Elles sont trois. Femmes, pauvres, très pauvres, à Palerme. Pour survivre, elles cousent le jour et se prostituent la nuit. Pour survivre, et pour élever cet enfant qui leur est arrivé, fils d’une quatrième sœur de misère, morte sous les coups de son homme. L’enfant, mutique, est leur fils à toutes, mères toutes les trois, liées par un lien plus fort que la sororité.
Le pitch paraît glauque, misérabiliste, noir au possible. Pourtant dès les premières secondes, on est saisi par l’énergie, la force, la générosité de ces femmes du peuple prêtes à tout donner.

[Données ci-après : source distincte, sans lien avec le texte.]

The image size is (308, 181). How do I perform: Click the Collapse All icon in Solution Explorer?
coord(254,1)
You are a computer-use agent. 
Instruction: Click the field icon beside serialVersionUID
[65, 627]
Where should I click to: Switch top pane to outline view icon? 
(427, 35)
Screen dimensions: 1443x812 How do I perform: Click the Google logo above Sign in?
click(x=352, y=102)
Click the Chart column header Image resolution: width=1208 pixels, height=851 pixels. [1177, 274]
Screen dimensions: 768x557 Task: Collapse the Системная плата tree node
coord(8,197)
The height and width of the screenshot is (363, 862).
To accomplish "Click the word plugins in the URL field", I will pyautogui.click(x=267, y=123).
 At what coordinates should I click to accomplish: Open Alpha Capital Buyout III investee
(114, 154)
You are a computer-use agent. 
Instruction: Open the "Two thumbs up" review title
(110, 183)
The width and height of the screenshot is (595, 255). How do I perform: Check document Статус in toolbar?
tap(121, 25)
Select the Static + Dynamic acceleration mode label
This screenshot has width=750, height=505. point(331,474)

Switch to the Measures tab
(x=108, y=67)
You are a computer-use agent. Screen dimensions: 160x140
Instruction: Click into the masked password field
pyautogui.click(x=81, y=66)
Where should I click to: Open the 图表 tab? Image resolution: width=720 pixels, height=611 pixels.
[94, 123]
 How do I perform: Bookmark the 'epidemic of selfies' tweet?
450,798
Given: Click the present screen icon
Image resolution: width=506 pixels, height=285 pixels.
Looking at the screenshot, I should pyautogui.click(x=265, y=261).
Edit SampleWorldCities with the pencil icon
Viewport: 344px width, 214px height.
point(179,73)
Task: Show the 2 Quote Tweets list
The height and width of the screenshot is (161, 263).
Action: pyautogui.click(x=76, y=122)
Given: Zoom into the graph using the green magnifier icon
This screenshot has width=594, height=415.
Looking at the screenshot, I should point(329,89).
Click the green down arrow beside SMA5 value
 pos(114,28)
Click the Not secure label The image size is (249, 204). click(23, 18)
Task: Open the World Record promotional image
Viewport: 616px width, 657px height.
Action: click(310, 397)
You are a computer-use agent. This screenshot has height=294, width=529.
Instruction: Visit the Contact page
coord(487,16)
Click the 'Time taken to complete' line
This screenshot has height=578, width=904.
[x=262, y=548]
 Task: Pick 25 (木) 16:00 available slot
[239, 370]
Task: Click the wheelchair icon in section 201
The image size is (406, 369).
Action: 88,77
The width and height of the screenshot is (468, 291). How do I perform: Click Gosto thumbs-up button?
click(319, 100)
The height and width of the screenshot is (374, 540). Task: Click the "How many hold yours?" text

Victimes des hommes et de la misère sociale, elles ne baissent jamais la tête et sont habitées d’un amour immense, qui les lient entre elles et leur donne une force surnaturelle. Cet amour maternel les transcende, et les rend capables d’une Miséricorde que nul n’exerce envers elles. En italien Mamma sonne comme « m’ama », et la maternité est homophone de l’amour.
Le spectacle est porté par trois comédiennes magnifiques, qui chantent et jouent chacune dans son registre plus ou moins rocailleux. Elles sont accompagnées par un danseur merveilleux, Simone Zambelli, qui incarne l’enfant de tout son corps longiligne et ses yeux tendres.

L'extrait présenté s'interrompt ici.